Related to this, the courts have become choked with allegations of one spouse abusing the other spouse and/ or the children, again in the context of one of these custody disputes. It is within this complex social and legal context that the terms Parental Alienation and Parental Alienation Syndrome were born.


Parental Alienation Syndrome was first defined and described by Psychiatrist Richard Gardner, M.D. in his work with divorcing families with minor children in 1985. He began to notice a growing phenomenon where one parent would try to alienate the children from the other parent so that the children would ultimately reject that parent. When this alienation was successful, Dr. Gardner identified a cluster of symptoms that these children would begin to exhibit, which he described as the “Parental Alienation Syndrome”. Since his original work in this area, there has been much further work and research done by Dr. Gardner as well as many other mental health professionals.

The Differences Between PA & PAS

  • Parental Alienation (PA) generally refers to the behaviors engaged in by the parent. 
  • Parental Alienation Syndrome (PAS) is the psychological condition that exists within the child who has been a victim of Parental Alienating behaviors. 

First, Parental Alienation must be distinguished from Parental Alienation Syndrome.

Parental Alienation most often refers to the behaviors engaged in by the parent, with the possible result being the development of Parental Alienation Syndrome in the child.

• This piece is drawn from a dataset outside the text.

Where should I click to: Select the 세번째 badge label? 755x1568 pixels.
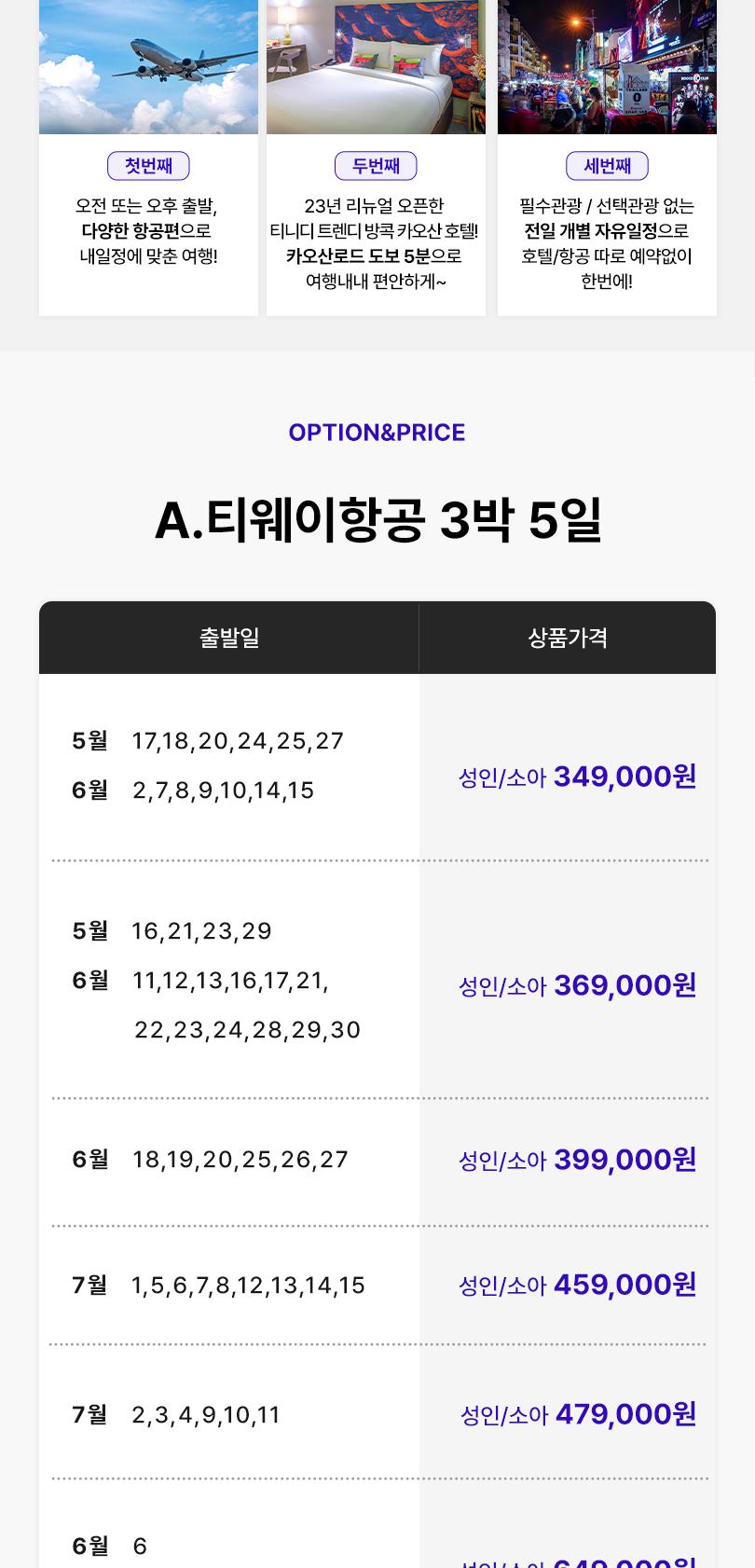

Parental Alienation refers to the actions of one parent onto the children. Specifically, this refers to one parent denigrating, criticizing and attacking the other parent in front of and ultimately with the children. It represents the one parent’s attempt to remove who is referred to as the “Target Parent” from their children’s lives, and making it appear that it is the child who feels this way. How this is accomplished ranges from the most subtle to the most obvious of strategies. But they all carry the common goal of attempting to eliminate the Target Parent from the child’s life and world.

Elimination of label “Syndrome”

Since Dr Gardner’s landmark contribution into the literature of Parental Alienation, there has been much debate and discussion.  

As part of this discussion and debate, there has been a tendency to remove the “Syndrome” word from the label.  While most experts would agree that the symptoms within the child do meet the criteria for a “Syndrome,” that it is still best that this label is eliminated.  

Very briefly, “Syndrome” had become the focus of great debate and misinformation.   Literally hundreds of thousands of dollars and an equal amount of time has been spent on the “Syndrome” debate, so to speak.  We see this as a major distraction from the issues, and a disservice to the parents who are trying to save their children from this dynamic.  Consequently, most in the field simply refrain from using the word “Syndrome” in a effort to avoid spurious debate about what is really a non-issue.   I therefore include PA and PAS in this discussion in an effort to be historically accurate.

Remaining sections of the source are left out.